Resenha de Aquela água toda- de João Anzanello Carrascoza

"Quem de nós não sonhou, em seus dias de ambição, com o milagre de uma prosa poética, musical sem ritmo e sem rima, bastante maleável e rica de contrastes para se adaptar aos movimentos líricos de uma alma, às ondulações do devaneio, aos sobressaltos da consciência?"

Baudelaire

Aquela água toda transborda do mesmo mar intimista de Drummond. Como o nome sugere, é repleto de totalidade, de lirismo e da imensidão dos pequenos momentos do cotidiano. Cada conto é um súbito empurrão e toca o leitor de forma a ressoar até que o próximo venha e faça o mesmo. A linguagem poética e repleta de figuras escorre para além das páginas.

As histórias ficam, como visita que se nega a despedir-se. Os narradores meninos, as relações familiares, os prazeres das paixões da juventude, dos passeios e da volta para casa depois da viagem são presença contínua da vida comum na qual nos enxergamos.
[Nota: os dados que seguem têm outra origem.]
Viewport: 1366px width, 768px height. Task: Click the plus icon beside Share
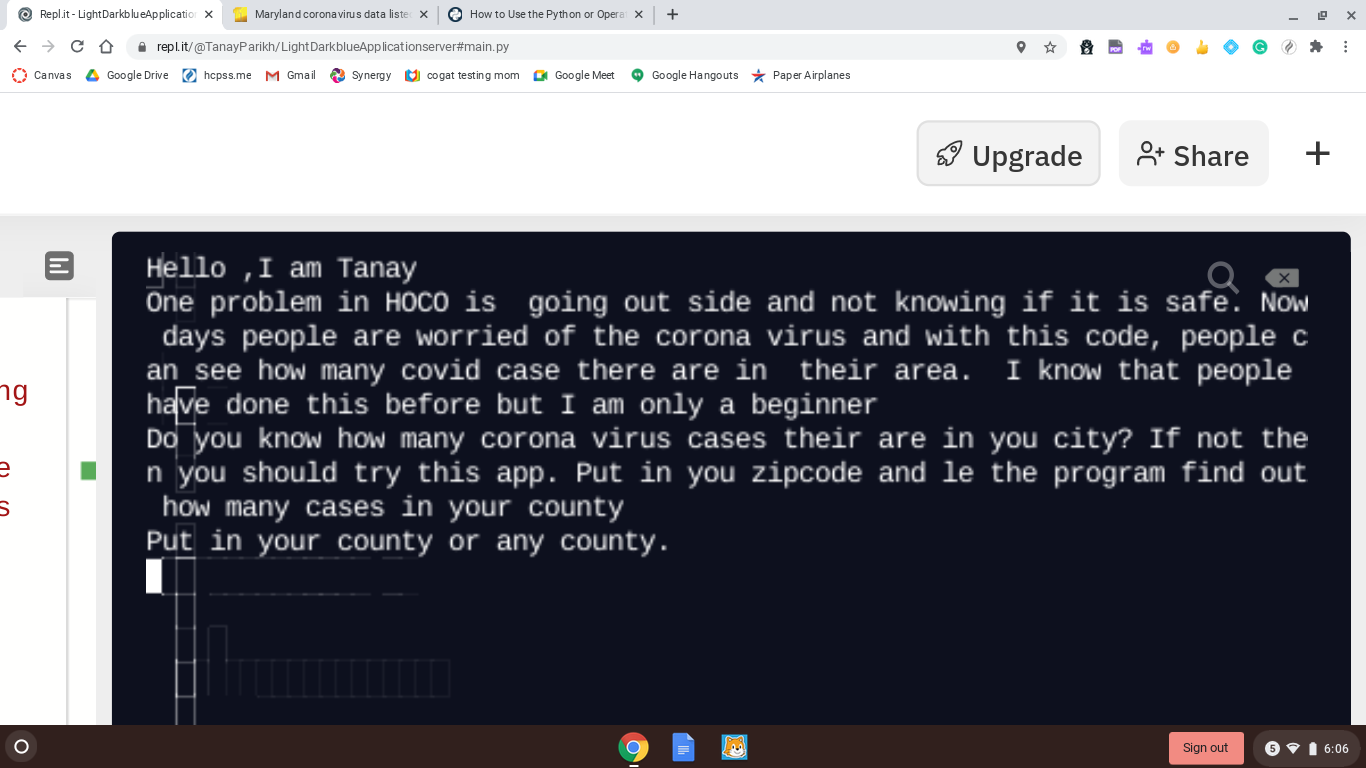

Recursos como o acumulado de vírgulas e a raridade dos pontos finais, proporcionam um alongar-se, como em Mundo justo, e nos deixam diante da continuidade, da infinitude e da profusão dos momentos irrisórios e importantes. Até mesmo a morte, no caso do cachorro que talvez aguardasse apenas um último afago, da mãe dedicada, de tia Alda e de Edu, é tratada de forma doloridamente doce e afetuosa. Leitor e narrador unem-se a partir da empatia e da ternura, essa última, aliás, incômoda e sem definição.

O olhar curioso é o olhar da descoberta. A ideia de “ver com olhos livres” é notória: A linguagem simples e a perspectiva da criança, da inocência de quem descobre, aprende, aceita e ensina sobre a imensidão. Do mar, dos aviões voando baixo e exibindo-se barulhentos, da vida tão simples e tão nossa.

Aquela água toda reúne onze narrativas encantadoramente contaminadas de poesia e que dela se valem para enlevar pequenos momentos e iluminar cada instante azul-azul perdido dentro de casa todos os dias entre o nascer, o experimentar e o morrer. É a vida em trânsito, assim como o trânsito entre prosa e poesia. Um livro escrito não só para ler, mas principalmente para sentir, como um delicioso banho de mar que nos preenche dentro e fora com aquele azul todo.